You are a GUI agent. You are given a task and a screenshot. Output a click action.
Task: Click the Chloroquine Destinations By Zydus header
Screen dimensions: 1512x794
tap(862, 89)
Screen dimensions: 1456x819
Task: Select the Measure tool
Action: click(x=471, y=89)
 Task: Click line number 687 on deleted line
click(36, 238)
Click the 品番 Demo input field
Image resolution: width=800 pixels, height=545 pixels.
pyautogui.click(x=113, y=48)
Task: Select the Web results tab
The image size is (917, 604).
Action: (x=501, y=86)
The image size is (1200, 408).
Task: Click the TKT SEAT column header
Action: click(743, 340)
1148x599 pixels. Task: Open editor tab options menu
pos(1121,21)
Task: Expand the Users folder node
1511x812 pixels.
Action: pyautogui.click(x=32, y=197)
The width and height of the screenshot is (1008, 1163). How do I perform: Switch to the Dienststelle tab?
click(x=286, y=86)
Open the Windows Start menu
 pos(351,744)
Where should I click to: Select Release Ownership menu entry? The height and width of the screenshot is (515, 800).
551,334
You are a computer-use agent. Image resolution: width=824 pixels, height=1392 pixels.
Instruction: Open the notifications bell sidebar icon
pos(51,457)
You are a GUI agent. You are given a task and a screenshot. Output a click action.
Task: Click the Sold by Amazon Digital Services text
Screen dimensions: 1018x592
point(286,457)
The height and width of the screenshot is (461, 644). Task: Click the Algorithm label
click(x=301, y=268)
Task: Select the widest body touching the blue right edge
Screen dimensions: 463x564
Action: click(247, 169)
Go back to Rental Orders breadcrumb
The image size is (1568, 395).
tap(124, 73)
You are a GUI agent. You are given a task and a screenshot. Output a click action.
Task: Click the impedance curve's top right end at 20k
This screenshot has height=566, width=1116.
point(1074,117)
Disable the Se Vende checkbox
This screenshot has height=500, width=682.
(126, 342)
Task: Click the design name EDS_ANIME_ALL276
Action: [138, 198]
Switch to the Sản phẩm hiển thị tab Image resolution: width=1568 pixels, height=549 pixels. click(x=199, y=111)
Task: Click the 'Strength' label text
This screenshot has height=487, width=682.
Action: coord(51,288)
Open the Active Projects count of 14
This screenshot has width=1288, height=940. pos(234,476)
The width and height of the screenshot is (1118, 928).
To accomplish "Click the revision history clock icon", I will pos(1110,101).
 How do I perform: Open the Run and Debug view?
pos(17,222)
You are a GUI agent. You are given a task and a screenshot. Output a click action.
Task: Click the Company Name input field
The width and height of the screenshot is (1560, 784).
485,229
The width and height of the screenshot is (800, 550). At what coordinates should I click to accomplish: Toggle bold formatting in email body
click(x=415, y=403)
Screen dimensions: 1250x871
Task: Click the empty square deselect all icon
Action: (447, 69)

> [SET EXERCISE]: State how many lines in the entries above contain the string "icon", counting only matches in the same case. Reply with the number alone.

> [WRITTEN RESPONSE]: 3